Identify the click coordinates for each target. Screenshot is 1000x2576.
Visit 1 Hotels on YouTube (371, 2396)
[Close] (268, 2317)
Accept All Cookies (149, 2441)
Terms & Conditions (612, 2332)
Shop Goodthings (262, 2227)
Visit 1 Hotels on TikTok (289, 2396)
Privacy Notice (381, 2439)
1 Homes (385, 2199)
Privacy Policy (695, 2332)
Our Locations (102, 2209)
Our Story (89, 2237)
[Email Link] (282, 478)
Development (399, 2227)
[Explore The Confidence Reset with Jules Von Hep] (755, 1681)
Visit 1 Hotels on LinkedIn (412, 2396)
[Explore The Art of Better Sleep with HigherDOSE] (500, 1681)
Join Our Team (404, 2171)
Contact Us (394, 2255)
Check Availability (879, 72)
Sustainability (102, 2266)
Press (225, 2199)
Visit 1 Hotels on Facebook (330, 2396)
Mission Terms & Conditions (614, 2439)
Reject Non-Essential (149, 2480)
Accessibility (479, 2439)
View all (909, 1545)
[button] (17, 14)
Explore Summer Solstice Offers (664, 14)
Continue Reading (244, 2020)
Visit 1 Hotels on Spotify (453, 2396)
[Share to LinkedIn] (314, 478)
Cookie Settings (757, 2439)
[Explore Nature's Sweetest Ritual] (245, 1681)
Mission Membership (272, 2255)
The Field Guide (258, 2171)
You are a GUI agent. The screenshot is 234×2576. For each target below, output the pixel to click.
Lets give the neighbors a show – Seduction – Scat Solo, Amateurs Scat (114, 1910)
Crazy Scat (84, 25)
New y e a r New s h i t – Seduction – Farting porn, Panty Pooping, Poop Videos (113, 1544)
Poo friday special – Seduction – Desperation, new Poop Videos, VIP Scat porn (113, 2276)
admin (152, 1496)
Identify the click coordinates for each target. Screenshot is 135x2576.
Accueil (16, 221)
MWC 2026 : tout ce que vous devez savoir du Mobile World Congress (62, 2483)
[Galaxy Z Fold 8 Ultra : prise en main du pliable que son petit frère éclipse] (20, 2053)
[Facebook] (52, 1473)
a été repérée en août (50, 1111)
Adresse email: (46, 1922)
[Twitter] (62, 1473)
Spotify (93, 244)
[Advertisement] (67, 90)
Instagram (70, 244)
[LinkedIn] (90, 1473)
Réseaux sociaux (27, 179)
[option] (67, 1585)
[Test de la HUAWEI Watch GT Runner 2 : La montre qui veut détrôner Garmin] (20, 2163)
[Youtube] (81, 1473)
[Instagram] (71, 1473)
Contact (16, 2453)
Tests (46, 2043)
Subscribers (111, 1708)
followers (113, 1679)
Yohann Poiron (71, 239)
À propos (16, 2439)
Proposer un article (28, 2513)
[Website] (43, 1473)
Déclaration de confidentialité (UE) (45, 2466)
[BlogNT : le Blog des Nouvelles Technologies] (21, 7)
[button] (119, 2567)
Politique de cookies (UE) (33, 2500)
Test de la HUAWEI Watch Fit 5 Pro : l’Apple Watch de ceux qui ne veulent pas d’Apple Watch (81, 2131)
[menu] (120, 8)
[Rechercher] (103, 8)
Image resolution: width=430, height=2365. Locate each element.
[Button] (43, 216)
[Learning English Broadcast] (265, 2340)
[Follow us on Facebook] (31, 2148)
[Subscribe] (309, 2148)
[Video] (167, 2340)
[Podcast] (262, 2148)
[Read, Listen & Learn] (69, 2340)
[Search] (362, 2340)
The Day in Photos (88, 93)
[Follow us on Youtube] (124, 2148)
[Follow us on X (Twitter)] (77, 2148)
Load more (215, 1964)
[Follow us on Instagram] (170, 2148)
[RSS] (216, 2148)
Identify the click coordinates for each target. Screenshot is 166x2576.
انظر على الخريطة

──────────

● **What you should do**: Every line of the material is to be set down again verbatim.

● **Problem solution**:
Identify the click coordinates for each target. Screenshot is 1000x2576.
Visit 1 Hotels on YouTube (371, 2396)
[Close] (268, 2317)
Accept All Cookies (149, 2441)
Terms & Conditions (612, 2332)
Shop Goodthings (262, 2227)
Visit 1 Hotels on TikTok (289, 2396)
Privacy Notice (381, 2439)
1 Homes (385, 2199)
Privacy Policy (695, 2332)
Our Locations (102, 2209)
Our Story (89, 2237)
[Email Link] (282, 478)
Development (399, 2227)
[Explore The Confidence Reset with Jules Von Hep] (755, 1681)
Visit 1 Hotels on LinkedIn (412, 2396)
[Explore The Art of Better Sleep with HigherDOSE] (500, 1681)
Join Our Team (404, 2171)
Contact Us (394, 2255)
Check Availability (879, 72)
Sustainability (102, 2266)
Press (225, 2199)
Visit 1 Hotels on Facebook (330, 2396)
Mission Terms & Conditions (614, 2439)
Reject Non-Essential (149, 2480)
Accessibility (479, 2439)
View all (909, 1545)
[button] (17, 14)
Explore Summer Solstice Offers (664, 14)
Continue Reading (244, 2020)
Visit 1 Hotels on Spotify (453, 2396)
[Share to LinkedIn] (314, 478)
Cookie Settings (757, 2439)
[Explore Nature's Sweetest Ritual] (245, 1681)
Mission Membership (272, 2255)
The Field Guide (258, 2171)
You are a GUI agent. The screenshot is 234×2576. For each target below, output the pixel to click.
Lets give the neighbors a show – Seduction – Scat Solo, Amateurs Scat (114, 1910)
Crazy Scat (84, 25)
New y e a r New s h i t – Seduction – Farting porn, Panty Pooping, Poop Videos (113, 1544)
Poo friday special – Seduction – Desperation, new Poop Videos, VIP Scat porn (113, 2276)
admin (152, 1496)
Identify the click coordinates for each target. Screenshot is 135x2576.
Accueil (16, 221)
MWC 2026 : tout ce que vous devez savoir du Mobile World Congress (62, 2483)
[Galaxy Z Fold 8 Ultra : prise en main du pliable que son petit frère éclipse] (20, 2053)
[Facebook] (52, 1473)
a été repérée en août (50, 1111)
Adresse email: (46, 1922)
[Twitter] (62, 1473)
Spotify (93, 244)
[Advertisement] (67, 90)
Instagram (70, 244)
[LinkedIn] (90, 1473)
Réseaux sociaux (27, 179)
[option] (67, 1585)
[Test de la HUAWEI Watch GT Runner 2 : La montre qui veut détrôner Garmin] (20, 2163)
[Youtube] (81, 1473)
[Instagram] (71, 1473)
Contact (16, 2453)
Tests (46, 2043)
Subscribers (111, 1708)
followers (113, 1679)
Yohann Poiron (71, 239)
À propos (16, 2439)
Proposer un article (28, 2513)
[Website] (43, 1473)
Déclaration de confidentialité (UE) (45, 2466)
[BlogNT : le Blog des Nouvelles Technologies] (21, 7)
[button] (119, 2567)
Politique de cookies (UE) (33, 2500)
Test de la HUAWEI Watch Fit 5 Pro : l’Apple Watch de ceux qui ne veulent pas d’Apple Watch (81, 2131)
[menu] (120, 8)
[Rechercher] (103, 8)
Image resolution: width=430, height=2365. Locate each element.
[Button] (43, 216)
[Learning English Broadcast] (265, 2340)
[Follow us on Facebook] (31, 2148)
[Subscribe] (309, 2148)
[Video] (167, 2340)
[Podcast] (262, 2148)
[Read, Listen & Learn] (69, 2340)
[Search] (362, 2340)
The Day in Photos (88, 93)
[Follow us on Youtube] (124, 2148)
[Follow us on X (Twitter)] (77, 2148)
Load more (215, 1964)
[Follow us on Instagram] (170, 2148)
[RSS] (216, 2148)
Identify the click coordinates for each target. Screenshot is 166x2576.
انظر على الخريطة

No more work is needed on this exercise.